Prior to becoming UVic president, Turpin was a professor in the Biology Department of Queen’s University from 1981 to 1991. Thereafter, he became head of the Department of Botany at UBC. In 1993, Turpin was appointed Dean of the Faculty of Arts and Science at Queen’s University. Then, from 1995 to 2000, he served as Vice-Principal (Academic) at Queen’s University.
Turpin is the recipient of several awards and honours. He is a member of the Order of Canada and the Royal Society of Canada. He has also received the Queen’s Diamond and Golden Jubilee Medals. Moreover, he was named an NSERC Steacie Memorial Fellow in 1989 and is one of a select group of Canadian researchers on the Highly Cited Researchers list.
In an interview, Turpin explained what drew him to the U of A: “The opportunity to lead a university that has, for more than a century, been committed to ‘uplifting the whole people’ draws me here. The U of A has a real sense of purpose, a real excitement for what’s next, at this university, in this province, and in our country.”

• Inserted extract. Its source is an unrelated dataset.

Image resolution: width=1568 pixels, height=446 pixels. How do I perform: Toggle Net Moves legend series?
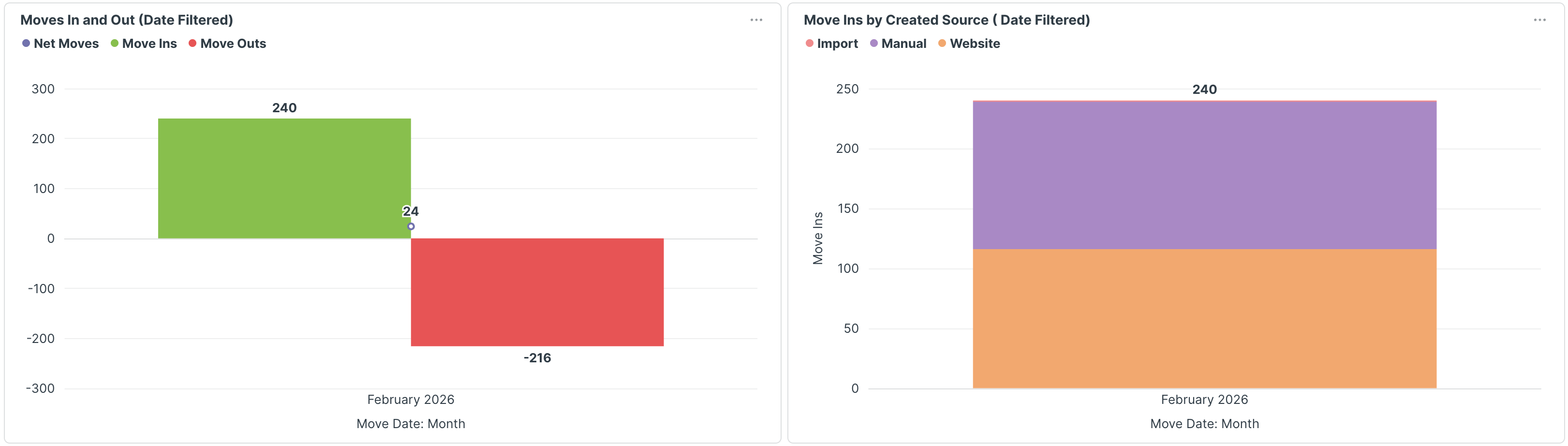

Turpin joins the U of A at a difficult time. As a result of the budget cuts in 2013, the University is attempting to secure more funding from private donors. There are also growing concerns relating to potential tuition increases. Specifically, the faculties of law, pharmacy, and business are seeking government approval for market modifiers which would increase tuition by more than fifty percent in some cases.
Turpin stated that it was too soon for him to comment on the proposed market modifiers. Nevertheless, he maintained that it is important for public institutions to remain accessible.
The U of A is in need of a strong leader at this time. Given his wealth of knowledge and experience, we can only hope Turpin lives up to the task.